* **About this task**:
From the line containing "Manual Labor (768, 692)" down to the final entry below, restate each line word for word.

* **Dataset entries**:
»»

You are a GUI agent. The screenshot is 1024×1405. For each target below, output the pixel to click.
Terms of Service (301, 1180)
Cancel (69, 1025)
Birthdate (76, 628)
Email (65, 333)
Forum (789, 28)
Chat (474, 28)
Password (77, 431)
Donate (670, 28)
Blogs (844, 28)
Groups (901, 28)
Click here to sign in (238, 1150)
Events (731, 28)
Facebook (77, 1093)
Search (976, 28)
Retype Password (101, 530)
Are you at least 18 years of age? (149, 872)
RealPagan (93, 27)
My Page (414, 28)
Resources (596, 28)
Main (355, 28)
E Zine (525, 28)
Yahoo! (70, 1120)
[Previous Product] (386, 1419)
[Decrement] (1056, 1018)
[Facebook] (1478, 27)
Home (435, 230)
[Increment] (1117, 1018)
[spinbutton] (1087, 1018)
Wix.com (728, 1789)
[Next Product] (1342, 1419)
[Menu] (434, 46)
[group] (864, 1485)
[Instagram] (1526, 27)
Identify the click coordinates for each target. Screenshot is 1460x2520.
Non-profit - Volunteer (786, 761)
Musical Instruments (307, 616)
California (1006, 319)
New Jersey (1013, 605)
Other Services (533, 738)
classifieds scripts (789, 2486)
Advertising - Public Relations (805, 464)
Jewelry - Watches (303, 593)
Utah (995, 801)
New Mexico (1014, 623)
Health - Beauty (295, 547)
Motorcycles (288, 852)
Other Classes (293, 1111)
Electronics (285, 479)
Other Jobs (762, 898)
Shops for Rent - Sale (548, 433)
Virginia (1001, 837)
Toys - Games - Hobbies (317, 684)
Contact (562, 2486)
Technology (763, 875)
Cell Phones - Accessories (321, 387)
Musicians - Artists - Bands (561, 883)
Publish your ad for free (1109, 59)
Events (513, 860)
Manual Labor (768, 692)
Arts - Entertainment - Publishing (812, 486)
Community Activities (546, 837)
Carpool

««

* **Solution to the exercise**:
Manual Labor (768, 692)
Arts - Entertainment - Publishing (812, 486)
Community Activities (546, 837)
Carpool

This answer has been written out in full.